The second area to analyze, Areas for Improvement, requires the right mindset. He notes this area requires a willingness to find and accept what you could be doing better — or need to learn to do. “Having a trusted support system in your life can really help you find the balance to put together a comprehensive and complete list of areas for improvement,” he says.
Recognizing and taking advantage of Opportunities — the third SWOT area — are, according to Danielle, “one of the best ways you can make the most significant and positive change happen in your life.” He describes them as “a roadmap without any guarantee you’ll get to your destination, or even enjoy the ride along the way. But miss out on one or more, and you may find yourself living in a world of what-ifs and regret.”
For example, Danielle says that some 70% of all job openings never make it to the public through job postings or job sites — but others in the organization usually know about them. It is the reason he emphasizes the importance of establishing, managing and getting to know your own personal network of strategic contacts.
Danielle also believes checking into your employer’s educational and additional training benefits. “Many organizations offer very comprehensive benefits in this area, but statistically not all employees are aware of or take advantage of them.”
The author defines the last of the four SWOT areas, Challenges, as those factors both in and outside one’s control that are in the way of achieving success. He provides many different examples, as well as strategies for overcoming them.
Finally, he concludes by recommending that those contemplating a career transition create a plan for themselves, and ask for help when they need it.
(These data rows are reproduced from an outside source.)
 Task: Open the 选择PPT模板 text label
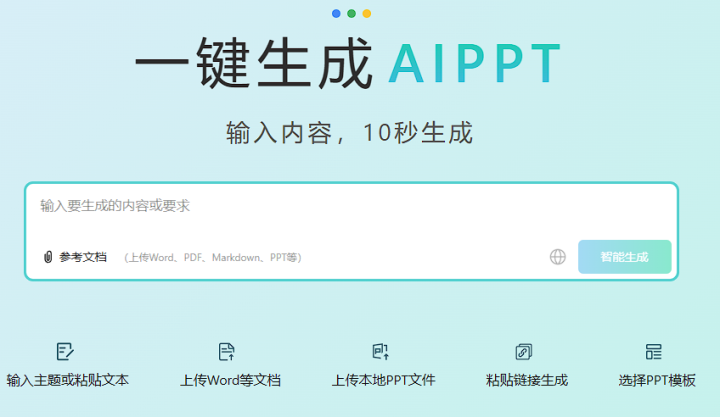coord(657,380)
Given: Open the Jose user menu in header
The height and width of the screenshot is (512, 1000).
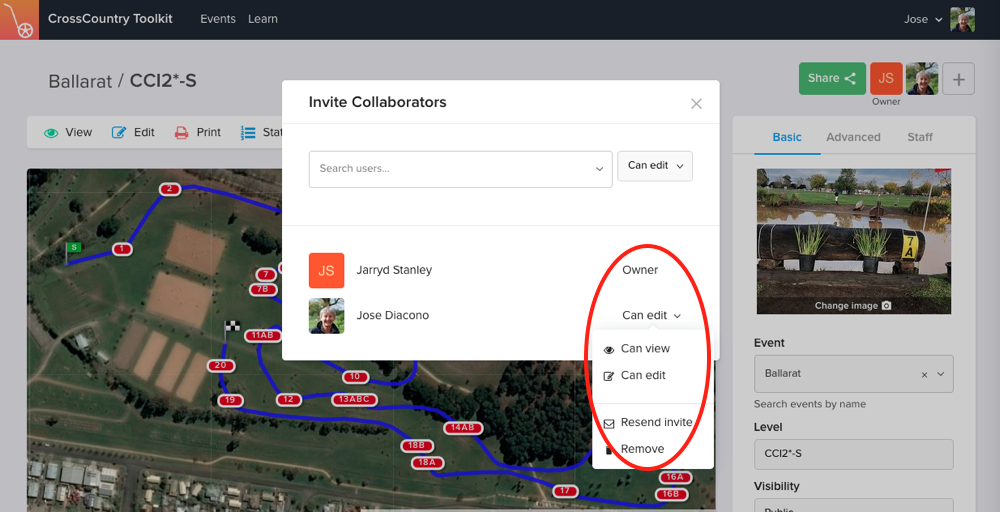Looking at the screenshot, I should [x=922, y=19].
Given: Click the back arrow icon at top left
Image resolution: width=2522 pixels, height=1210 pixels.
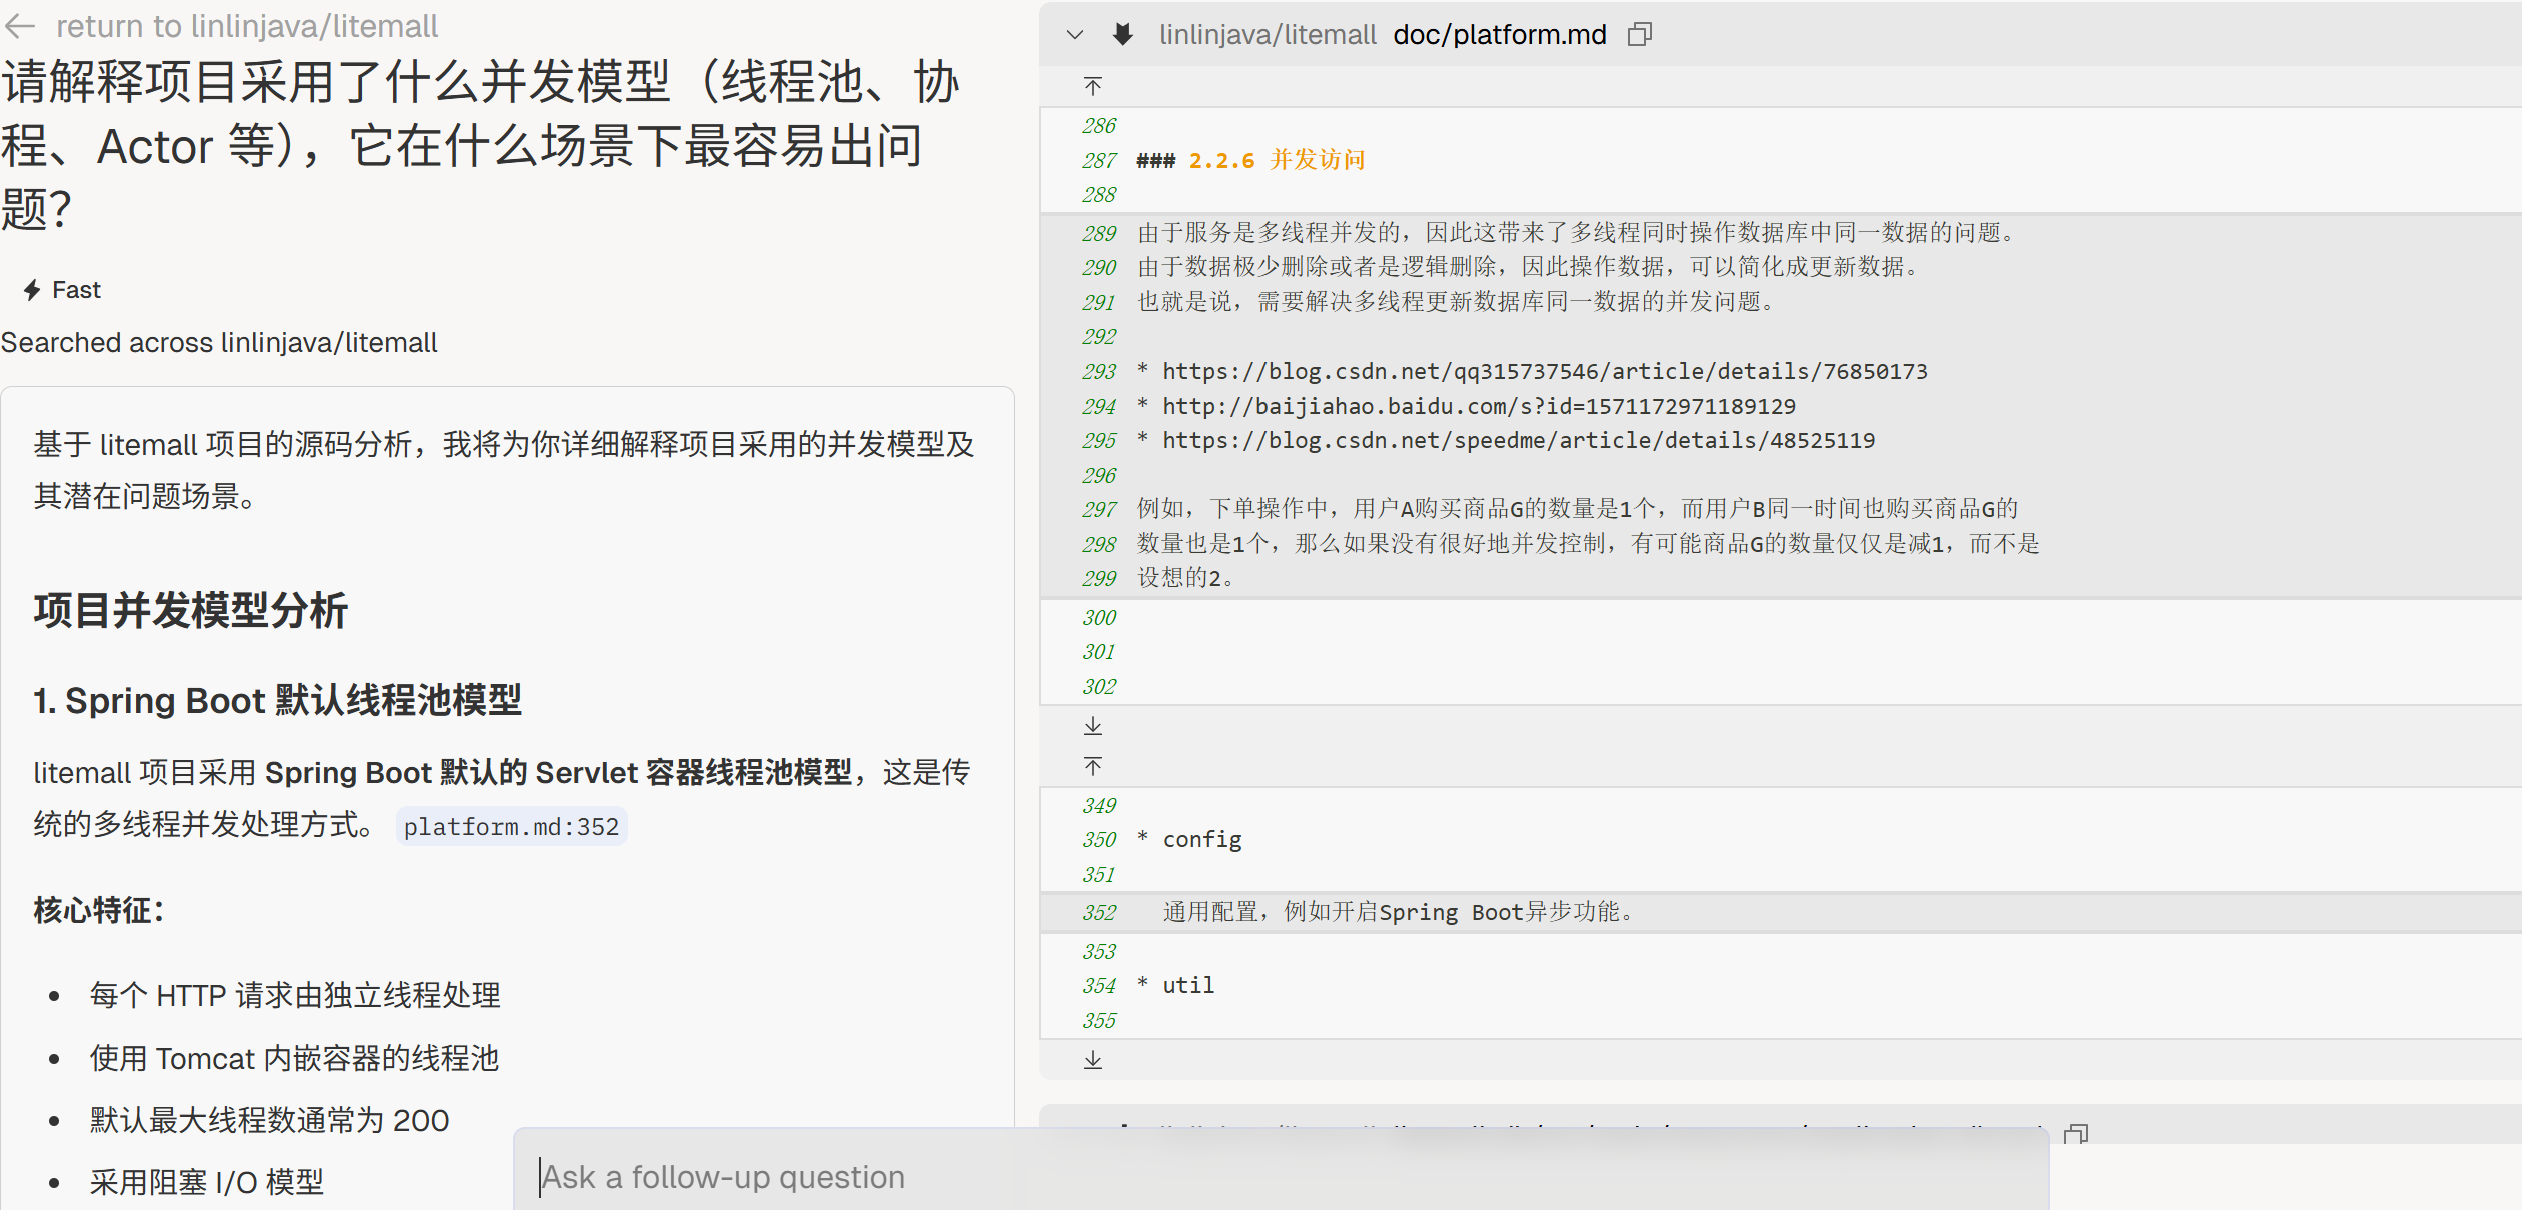Looking at the screenshot, I should 20,26.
“Wash, rinse and repeat,” he writes. “This is an iterative process of continuous improvement … not just a one-and-done exercise. Review and take these steps throughout your professional career.”
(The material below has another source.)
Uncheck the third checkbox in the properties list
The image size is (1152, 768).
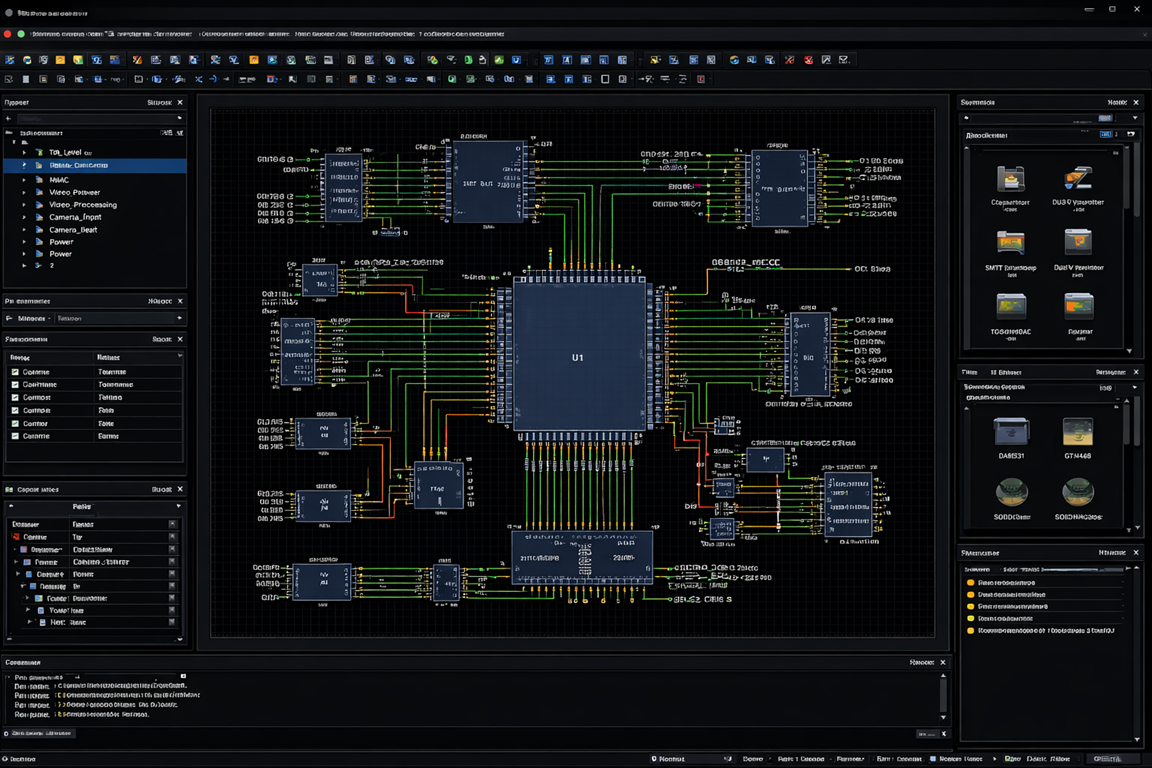click(x=15, y=398)
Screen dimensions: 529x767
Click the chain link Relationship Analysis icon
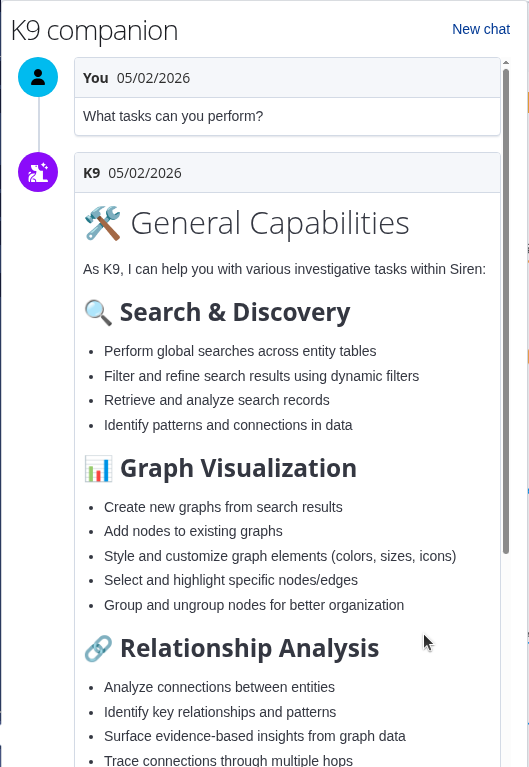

Dr. Robert Danielle’s career spans professional/career development, leading large, successful change initiatives, and improving individual/team performance. He earned his Ed.D. in Higher Education and Organization Change, an M.S. in Information Systems Management, and a B.A. in Leadership — all as an adult learner — with both a family and demanding fulltime positions.
Helen Horwitz is an award-winning freelance writer who lives in Albuquerque. She was with IEEE from 1991 through 2011, the first nine as Staff Director, IEEE Corporate Communications.